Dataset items
* * * * *

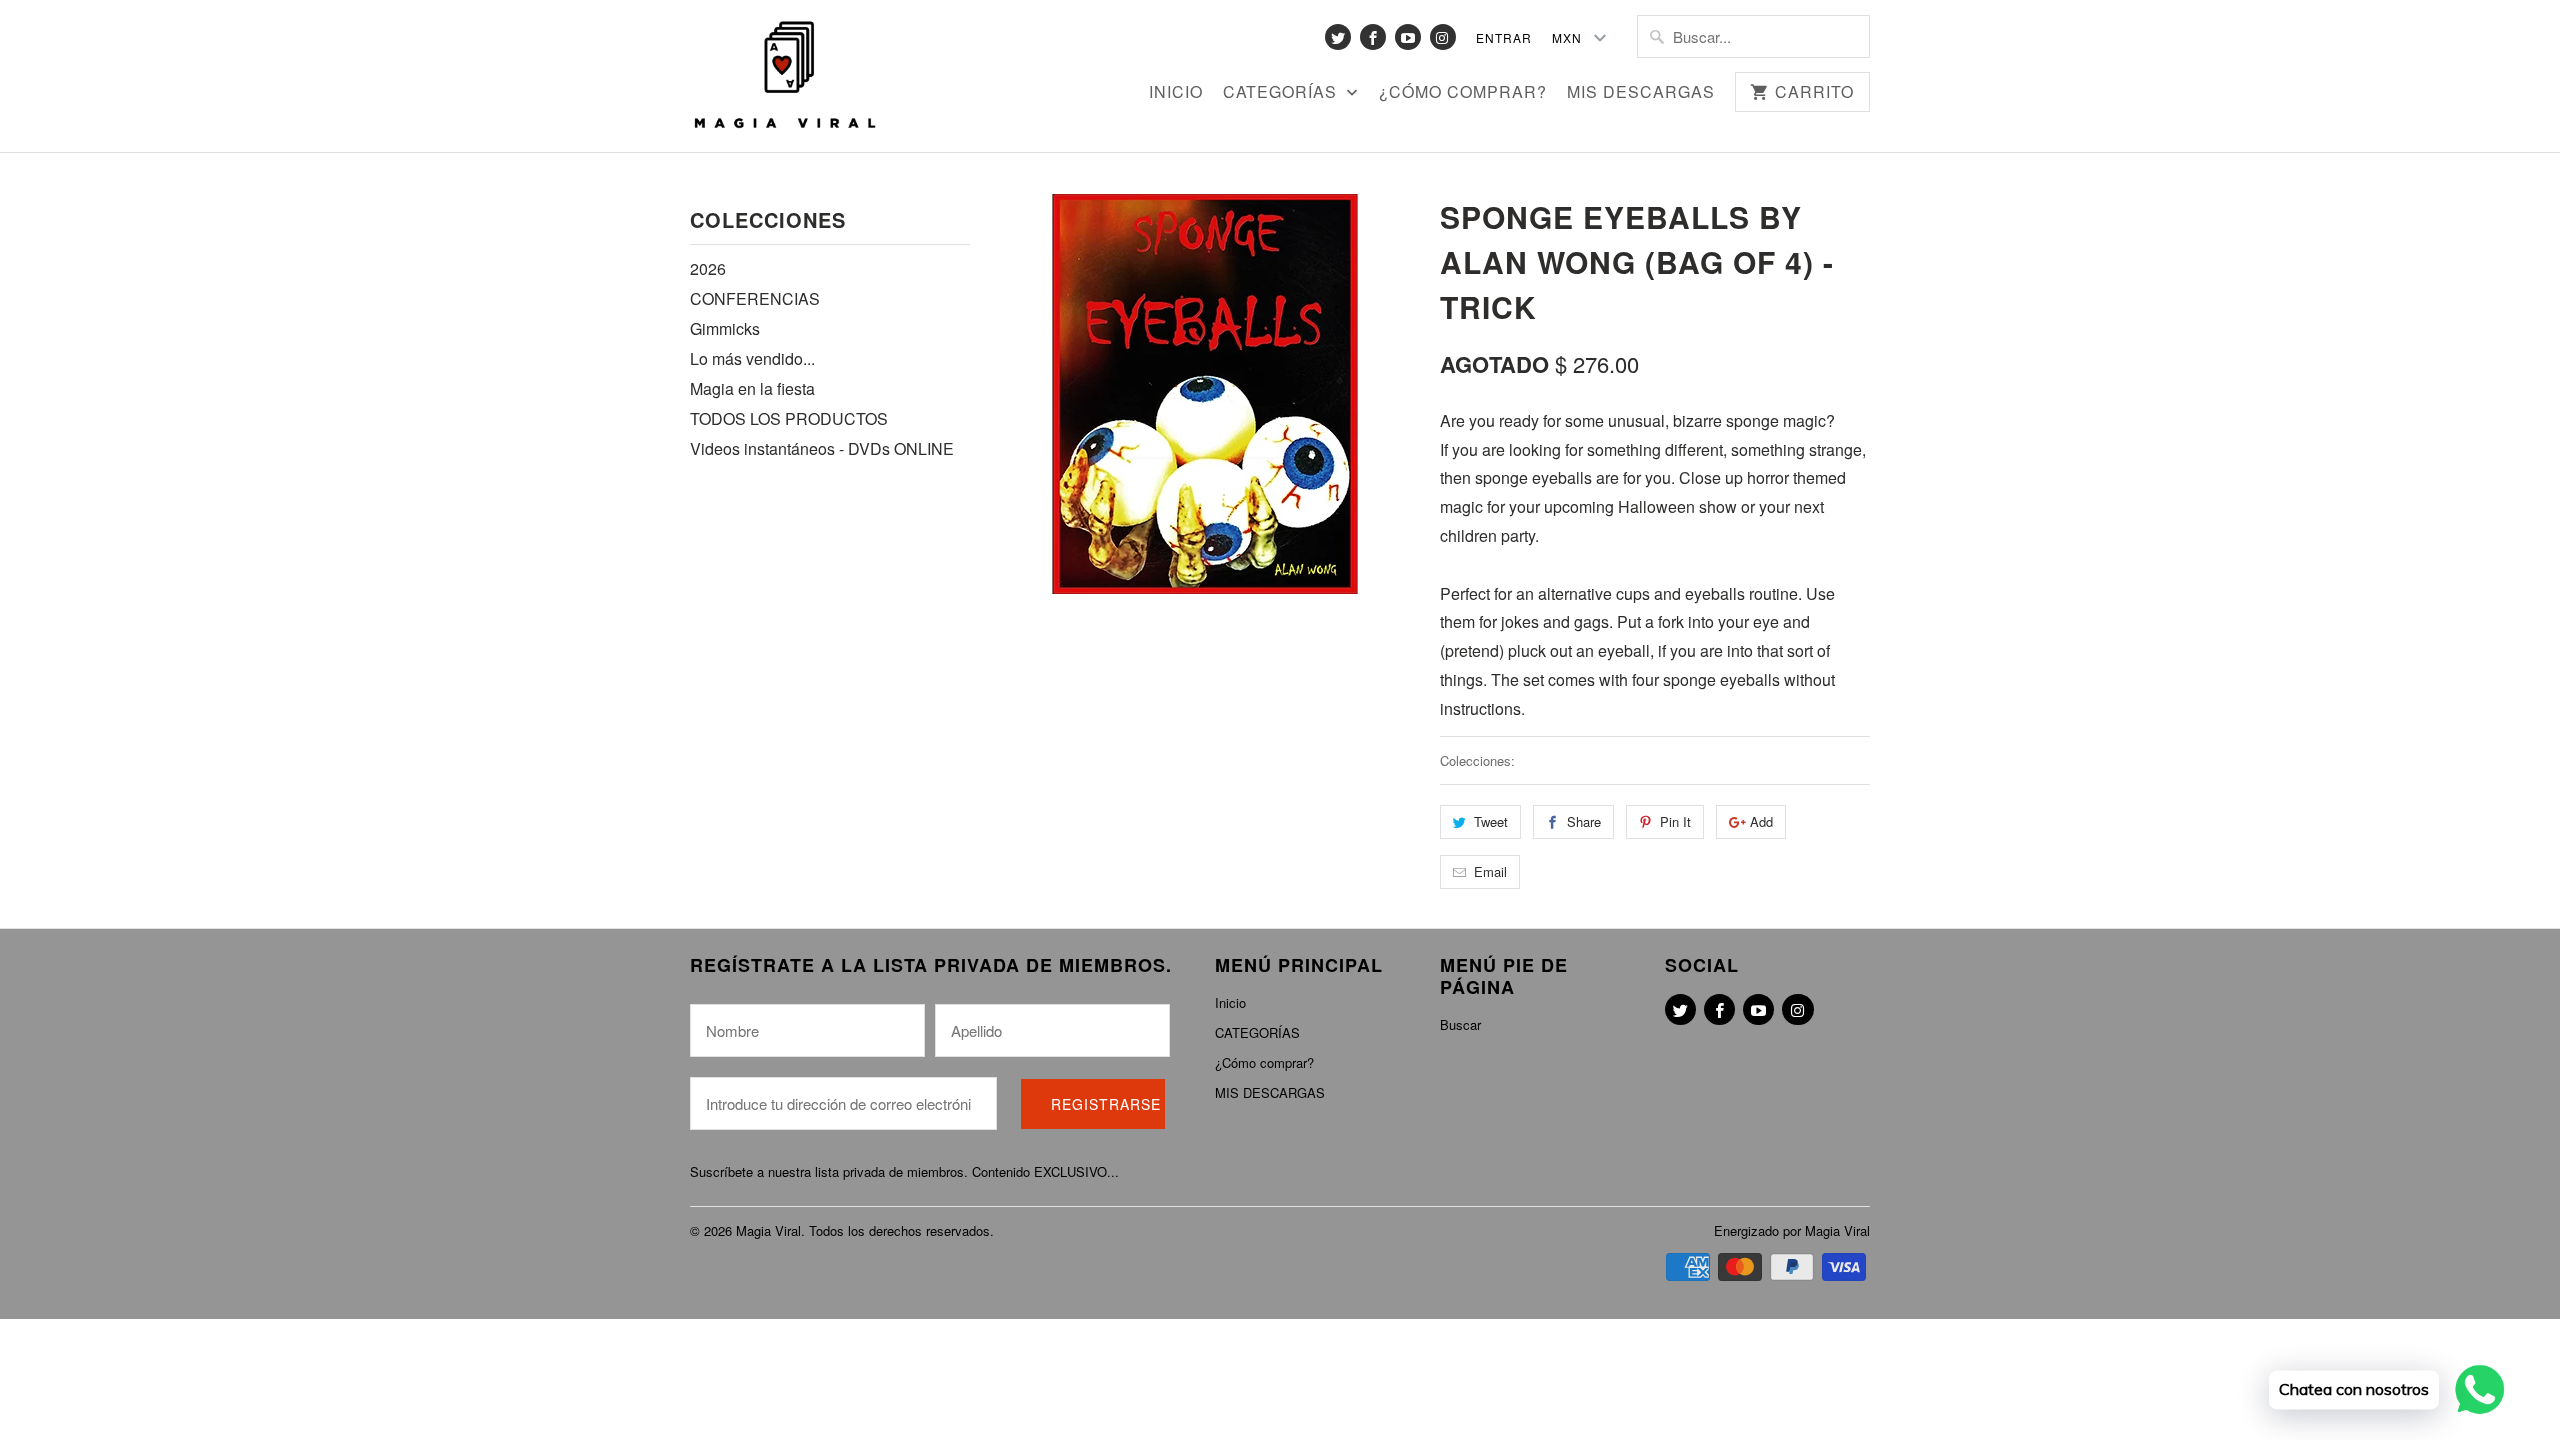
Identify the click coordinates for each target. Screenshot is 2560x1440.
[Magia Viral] (785, 76)
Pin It (1675, 821)
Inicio (1176, 93)
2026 (708, 268)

* * * * *

◆ INSTRUCTIONS FOR THE TASK
Exclude the pictures, then write out every record exactly as it stands.

◆ WRITTEN SOLUTION
Identify the click coordinates for each target. Screenshot is 2560x1440.
[Magia Viral] (785, 76)
Pin It (1675, 821)
Inicio (1176, 93)
2026 (708, 268)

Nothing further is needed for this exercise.